TOM: I'd say EVERY week is "Shriek Week" on any forum _he's_ around!

>I just HAD to defend the whipporwill as best as I could!!

TOM: Get behind me, my fair feathered one, I shalt battle this fearsome ogre for thee!

>But that just didn't suit you!!

JOEL: You looked much better in a nice cashmere azure blue suit, actually.

>I was probably one of those rare fans who could actually add a little flavoring to the Forums/Guestbooks

CROW: Add 1/2 teaspoon ginger 1/2 teaspoon cinnamon, and half a cup molasses to Forum. Stir well, place mix in medium-sized pan and bake for 15 minutes.
TOM: Betcha it tastes like Akane's cooking when HE'S done with it...

>and not have these boards be all-CatDog with little of all the other players on the show represented. You've probably had fans of Winslow and Randolph and Mervis and Dunglap and maybe even Rancid Rabbit on your boards as of late.

JOEL: Erm..."_Rancid_ Rabbit"? I'm sure I don't want to know...

>But without someone to emphasize Lola's contributions on the series,

JOEL: What WERE her contributions to the show, anyway?
TOM: Um....
CROW: Um...
JOEL: Neither of you has ever watched the show, have you?
CROW: Um...no?
JOEL: That's okay.

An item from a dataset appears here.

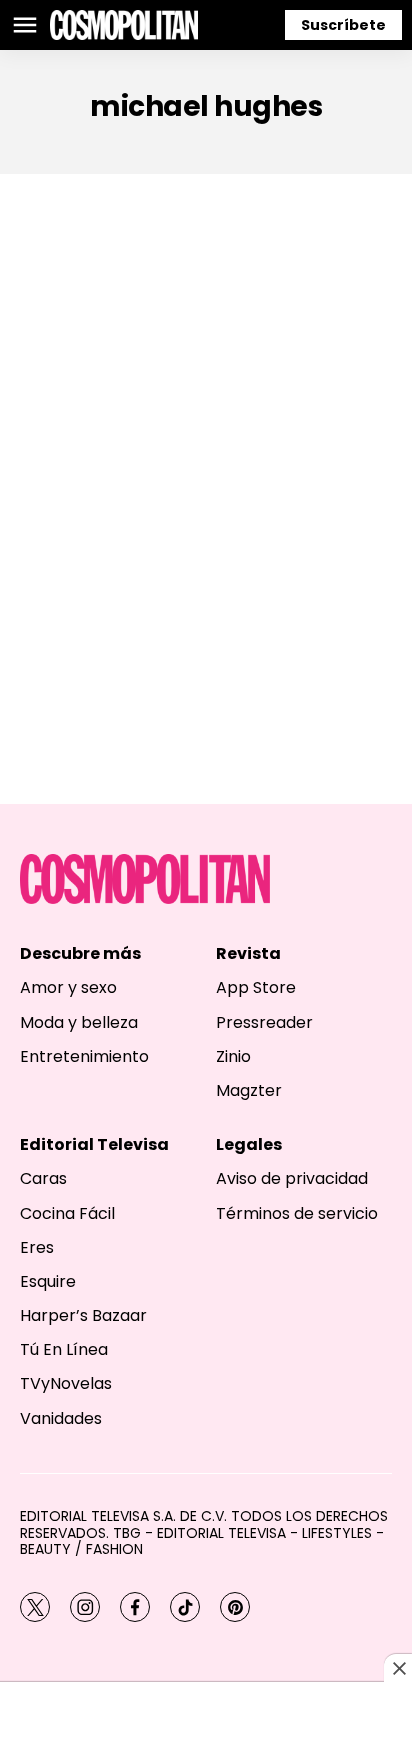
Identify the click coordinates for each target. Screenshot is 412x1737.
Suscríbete (343, 25)
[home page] (124, 25)
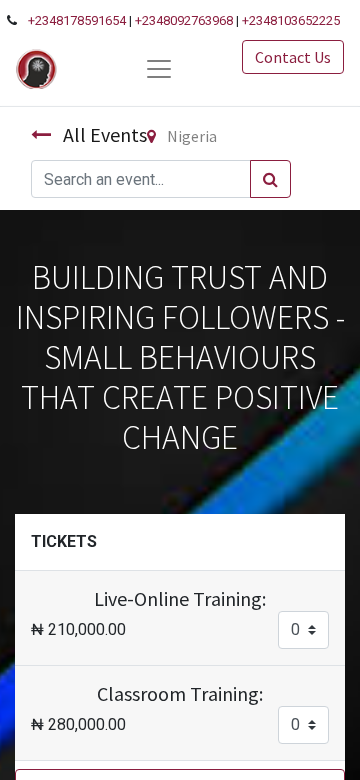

Neither have I. Let's get back to the rant.

>your boards are nothing more than shadows of their former selves. In fact, I have to tell you now, without me, your boards are going to end up being faded memories of the glory days that used to be.

(Everybody falls over laughing again)

CROW: Oh, GODS!! You have got to be KIDDING me! This guy can't possibly be SERIOUS, can he?
TOM: He's joking, isn't he, Joel? He's just kidding, just role-playing as some pompous holier-than-thou exaggerated character from some cartoon, isn't he?
JOEL: (grimly) I don't think so...

>I'm sorry, but you should have thought about your irresponsible actions before you pulled that disrespectful and completely wrong decision in September of 2000.

TOM: (shakes his head) I'm beyond laughing at this guy's arrogance by now. Now, I'm beginning to think he should just be SHOT.
JOEL: Come on, now, no violence against the author, you know the rules.

>If you decided to have every fan who illegally booted me out of their Forums under the wrong pretenses restore me on all those boards, I think CatDog/Lola Caricola cyberspace may someday slowly return to its glorious luster of the beginning of the millenium when I first logged on.

(Everyone's jaws drop open again)

CROW: He's NOT kidding! He's...actually...not...KIDDING!! Where did this guy COME from?! What planet is he FROM?!
TOM: What is he smoking and where can I get some?
JOEL: On a more serious note, I'd like to point out that nobody ever "illegally" kicked anybody off of a website. There are NO actual laws about who you can or cannot ban. If it's your website, you're God. End of story.

>You made the wrong decision, now you need to correct the error. Along with everyone else who wrongly booted me out when they were never to have done that whatsoever.

TOM: Well, yeah, but again, that's only if you hadn't started acting like a jerk, Chuck Wagon me boy.

(Silence)

JOEL: I think that's it. Let's get outta here, guys.
CROW: Phew! I wanna watch something to get that horrible rant out of my mind, Joel.
JOEL: Okay, like what?
TOM AND CROW, TOGETHER: Anything BUT CatDog!!

(They leave)

------------------------------------------------------

No offense to anybody who is a CatDog fan, it's just that Chucky boy can put ANYBODY off the show _permanently_, and the MSTing characters would naturally feel negative towards it after reading only his posts.

...Notorious

Stinger:

"In fact, I can tell you now, without me, your boards are going to end up faded memories of the glory days that used to be."